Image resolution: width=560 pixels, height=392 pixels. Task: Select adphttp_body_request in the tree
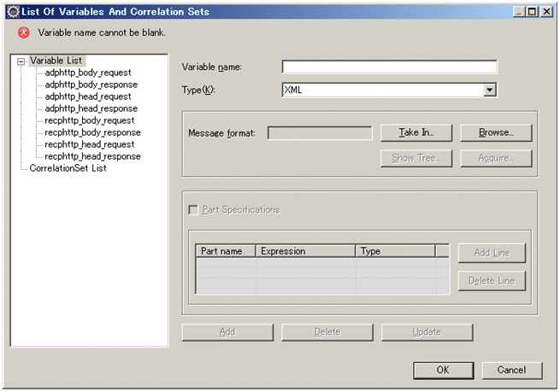87,73
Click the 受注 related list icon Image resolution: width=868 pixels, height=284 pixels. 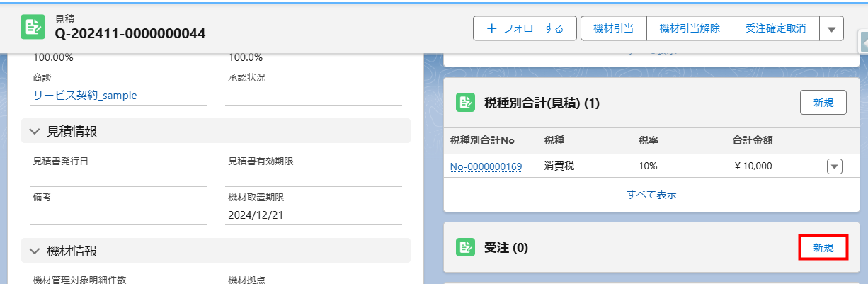coord(465,247)
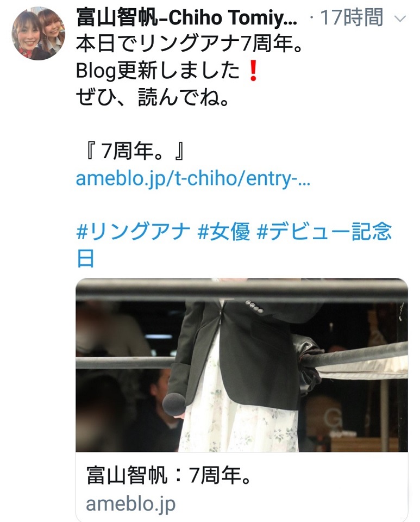
Task: Open card title 富山智帆:7周年。
Action: [168, 475]
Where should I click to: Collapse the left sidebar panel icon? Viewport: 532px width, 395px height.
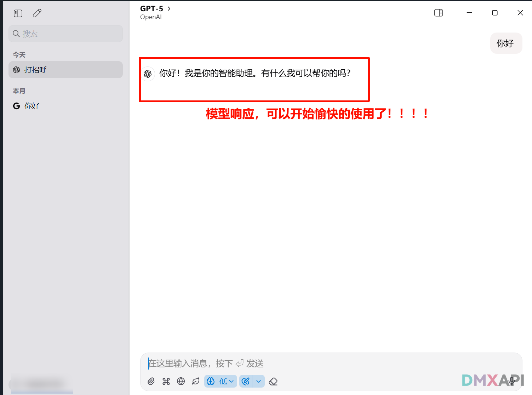point(18,13)
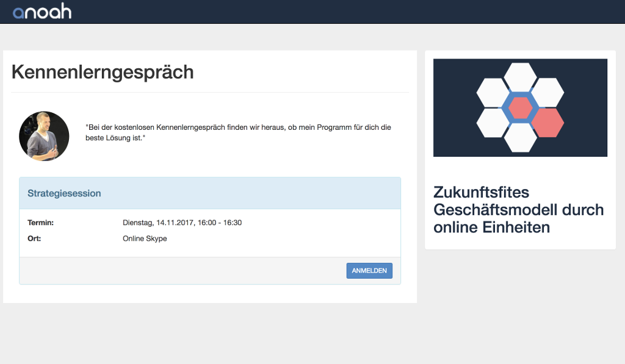The image size is (625, 364).
Task: Click the right-side red hexagon in banner
Action: 547,123
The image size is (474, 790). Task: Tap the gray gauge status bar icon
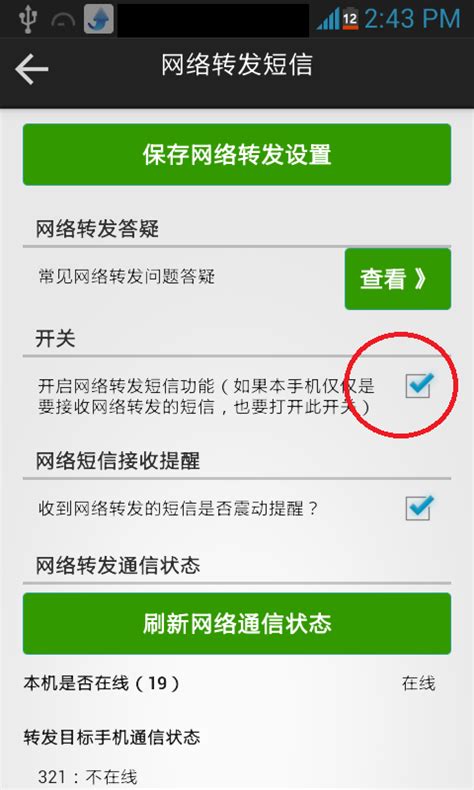click(63, 21)
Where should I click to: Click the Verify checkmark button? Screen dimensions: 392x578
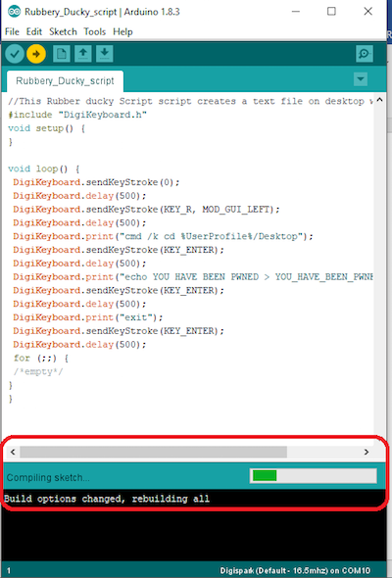(x=15, y=54)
· · · · ·
**AIM:** Print every line of the data above, from the one containing "Where should I click to: Click" down through the last line, unchanged. Omit the pictures.

**FINAL RESULT:**
Where should I click to: Click the Verify checkmark button? Screen dimensions: 392x578
(x=15, y=54)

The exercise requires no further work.